### [Given request]
Which lines in the material below contain the string "header", with case counting? Pick out each such line and copy it in full.

[Interface element material]
::::

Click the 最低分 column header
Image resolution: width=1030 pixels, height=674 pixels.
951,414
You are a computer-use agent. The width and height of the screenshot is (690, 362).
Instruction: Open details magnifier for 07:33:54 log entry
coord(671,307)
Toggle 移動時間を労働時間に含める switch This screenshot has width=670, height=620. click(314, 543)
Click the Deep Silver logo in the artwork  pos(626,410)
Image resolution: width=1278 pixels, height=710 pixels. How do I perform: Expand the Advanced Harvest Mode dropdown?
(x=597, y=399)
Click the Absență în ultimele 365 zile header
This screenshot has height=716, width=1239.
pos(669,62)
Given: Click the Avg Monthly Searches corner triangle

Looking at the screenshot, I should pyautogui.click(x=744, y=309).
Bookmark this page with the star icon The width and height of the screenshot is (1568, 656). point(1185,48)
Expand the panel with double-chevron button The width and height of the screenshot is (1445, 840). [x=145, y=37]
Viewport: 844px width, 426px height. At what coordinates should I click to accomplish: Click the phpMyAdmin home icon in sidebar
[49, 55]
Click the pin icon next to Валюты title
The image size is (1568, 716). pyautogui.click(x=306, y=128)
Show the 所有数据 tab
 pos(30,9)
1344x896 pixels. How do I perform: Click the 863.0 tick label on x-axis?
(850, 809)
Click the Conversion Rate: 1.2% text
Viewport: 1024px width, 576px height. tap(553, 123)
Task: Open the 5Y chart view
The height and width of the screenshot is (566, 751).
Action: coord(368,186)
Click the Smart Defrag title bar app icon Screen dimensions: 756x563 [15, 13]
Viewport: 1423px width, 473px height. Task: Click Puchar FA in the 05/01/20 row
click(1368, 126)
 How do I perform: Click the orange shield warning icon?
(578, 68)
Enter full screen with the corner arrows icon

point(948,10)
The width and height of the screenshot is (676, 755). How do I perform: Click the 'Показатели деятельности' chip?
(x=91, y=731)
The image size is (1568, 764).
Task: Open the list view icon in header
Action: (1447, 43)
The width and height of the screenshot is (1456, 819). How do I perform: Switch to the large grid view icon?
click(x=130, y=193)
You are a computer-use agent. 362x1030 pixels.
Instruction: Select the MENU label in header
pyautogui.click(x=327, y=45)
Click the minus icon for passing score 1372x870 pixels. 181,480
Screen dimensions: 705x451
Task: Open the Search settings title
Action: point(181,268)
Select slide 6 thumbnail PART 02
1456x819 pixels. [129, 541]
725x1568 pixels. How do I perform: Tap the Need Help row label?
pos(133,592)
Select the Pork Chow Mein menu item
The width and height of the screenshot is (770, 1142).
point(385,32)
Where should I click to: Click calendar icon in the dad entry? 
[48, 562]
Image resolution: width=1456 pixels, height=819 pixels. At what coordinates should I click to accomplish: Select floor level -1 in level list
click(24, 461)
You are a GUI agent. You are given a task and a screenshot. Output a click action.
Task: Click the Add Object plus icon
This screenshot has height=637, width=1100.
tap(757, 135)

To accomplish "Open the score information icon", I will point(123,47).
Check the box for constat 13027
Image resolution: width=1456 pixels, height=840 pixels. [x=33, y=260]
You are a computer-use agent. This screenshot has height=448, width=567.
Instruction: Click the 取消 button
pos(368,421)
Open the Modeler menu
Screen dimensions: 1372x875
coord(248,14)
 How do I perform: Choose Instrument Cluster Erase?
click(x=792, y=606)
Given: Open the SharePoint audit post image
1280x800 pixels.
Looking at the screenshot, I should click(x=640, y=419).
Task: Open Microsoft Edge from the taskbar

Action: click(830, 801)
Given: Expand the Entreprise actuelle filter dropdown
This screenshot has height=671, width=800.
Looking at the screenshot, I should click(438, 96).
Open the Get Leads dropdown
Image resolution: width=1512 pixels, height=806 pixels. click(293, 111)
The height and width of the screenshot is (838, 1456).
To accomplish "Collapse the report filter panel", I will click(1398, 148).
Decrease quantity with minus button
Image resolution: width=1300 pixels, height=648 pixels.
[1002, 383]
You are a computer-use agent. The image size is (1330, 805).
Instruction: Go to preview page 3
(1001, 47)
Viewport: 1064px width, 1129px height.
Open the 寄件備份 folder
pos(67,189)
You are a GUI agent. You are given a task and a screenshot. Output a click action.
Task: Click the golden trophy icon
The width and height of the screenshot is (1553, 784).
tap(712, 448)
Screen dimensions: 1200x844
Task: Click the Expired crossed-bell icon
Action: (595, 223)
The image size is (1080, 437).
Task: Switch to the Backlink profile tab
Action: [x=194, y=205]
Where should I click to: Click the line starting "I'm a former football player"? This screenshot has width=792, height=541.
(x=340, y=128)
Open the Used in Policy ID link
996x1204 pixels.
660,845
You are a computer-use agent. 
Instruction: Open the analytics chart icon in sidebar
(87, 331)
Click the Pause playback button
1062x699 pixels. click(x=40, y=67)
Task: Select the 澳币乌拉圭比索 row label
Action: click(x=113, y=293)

::::

### [Response to the exercise]
Click the 最低分 column header
Click the Absență în ultimele 365 zile header
Task: Open the list view icon in header
Instruction: Select the MENU label in header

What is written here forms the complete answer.